Qué hay que hacer: Pasa a una tabla Markdown las líneas de los datos que van desde la que contiene "Follow the Forge link" hasta el final, con las columnas «Fila» y «Línea», y deja fuera las líneas en blanco.

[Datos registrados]
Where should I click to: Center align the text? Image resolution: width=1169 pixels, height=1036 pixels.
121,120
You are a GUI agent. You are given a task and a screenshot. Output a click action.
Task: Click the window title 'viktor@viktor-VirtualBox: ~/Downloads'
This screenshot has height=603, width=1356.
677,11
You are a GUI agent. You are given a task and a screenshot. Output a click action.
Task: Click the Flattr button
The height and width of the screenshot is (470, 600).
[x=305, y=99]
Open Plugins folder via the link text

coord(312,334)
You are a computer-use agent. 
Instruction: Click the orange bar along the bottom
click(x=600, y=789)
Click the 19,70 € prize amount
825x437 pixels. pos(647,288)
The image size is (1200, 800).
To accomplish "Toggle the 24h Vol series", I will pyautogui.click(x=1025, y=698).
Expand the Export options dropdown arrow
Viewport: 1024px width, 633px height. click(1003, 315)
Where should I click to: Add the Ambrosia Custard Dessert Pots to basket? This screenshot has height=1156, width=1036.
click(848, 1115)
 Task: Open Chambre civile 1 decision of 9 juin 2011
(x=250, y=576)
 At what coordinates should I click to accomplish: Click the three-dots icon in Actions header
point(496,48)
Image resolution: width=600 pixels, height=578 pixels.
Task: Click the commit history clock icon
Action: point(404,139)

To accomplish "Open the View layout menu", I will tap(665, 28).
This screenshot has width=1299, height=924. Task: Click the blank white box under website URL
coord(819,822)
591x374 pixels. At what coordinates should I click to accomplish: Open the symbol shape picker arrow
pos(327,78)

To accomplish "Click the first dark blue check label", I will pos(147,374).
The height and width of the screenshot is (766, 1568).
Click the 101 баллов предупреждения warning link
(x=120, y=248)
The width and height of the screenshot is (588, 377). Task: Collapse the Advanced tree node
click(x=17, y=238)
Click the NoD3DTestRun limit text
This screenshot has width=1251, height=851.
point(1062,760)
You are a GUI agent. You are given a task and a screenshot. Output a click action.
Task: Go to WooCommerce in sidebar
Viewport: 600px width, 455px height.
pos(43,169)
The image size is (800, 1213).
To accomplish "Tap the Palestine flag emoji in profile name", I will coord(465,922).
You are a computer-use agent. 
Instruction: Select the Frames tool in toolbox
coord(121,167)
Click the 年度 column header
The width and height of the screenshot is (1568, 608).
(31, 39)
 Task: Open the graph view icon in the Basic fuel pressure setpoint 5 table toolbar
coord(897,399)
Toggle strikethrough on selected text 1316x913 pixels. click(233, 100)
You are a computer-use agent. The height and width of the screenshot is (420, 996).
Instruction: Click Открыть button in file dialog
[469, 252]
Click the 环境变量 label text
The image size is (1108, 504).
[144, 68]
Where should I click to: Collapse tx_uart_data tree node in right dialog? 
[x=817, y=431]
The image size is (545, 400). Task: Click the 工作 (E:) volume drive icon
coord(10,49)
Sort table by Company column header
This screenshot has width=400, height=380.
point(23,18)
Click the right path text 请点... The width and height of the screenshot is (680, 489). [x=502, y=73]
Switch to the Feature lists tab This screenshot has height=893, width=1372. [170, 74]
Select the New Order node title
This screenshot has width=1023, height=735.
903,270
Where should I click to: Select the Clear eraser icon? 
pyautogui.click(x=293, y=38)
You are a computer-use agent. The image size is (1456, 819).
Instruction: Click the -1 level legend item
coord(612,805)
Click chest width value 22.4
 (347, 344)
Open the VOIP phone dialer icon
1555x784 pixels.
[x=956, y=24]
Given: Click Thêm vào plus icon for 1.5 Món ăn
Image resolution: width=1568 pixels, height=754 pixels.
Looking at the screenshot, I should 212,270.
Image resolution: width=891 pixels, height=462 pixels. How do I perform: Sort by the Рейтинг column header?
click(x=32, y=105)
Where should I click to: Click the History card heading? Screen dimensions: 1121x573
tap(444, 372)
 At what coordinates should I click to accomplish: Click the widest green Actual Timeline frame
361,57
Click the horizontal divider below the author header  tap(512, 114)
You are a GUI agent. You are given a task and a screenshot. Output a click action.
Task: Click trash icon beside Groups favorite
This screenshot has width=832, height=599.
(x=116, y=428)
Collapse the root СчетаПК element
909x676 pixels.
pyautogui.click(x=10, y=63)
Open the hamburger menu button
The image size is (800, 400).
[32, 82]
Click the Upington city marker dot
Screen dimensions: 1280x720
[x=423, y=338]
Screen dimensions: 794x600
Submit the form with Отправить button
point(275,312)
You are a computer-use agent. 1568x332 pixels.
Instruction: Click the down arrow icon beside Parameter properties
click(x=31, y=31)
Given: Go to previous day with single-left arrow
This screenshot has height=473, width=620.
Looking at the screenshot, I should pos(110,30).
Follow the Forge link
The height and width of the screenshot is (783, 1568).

Ejercicio resuelto:
| Fila | Línea |
|---|---|
| 1 | Follow the Forge link |
| 2 | The height and width of the screenshot is (783, 1568). |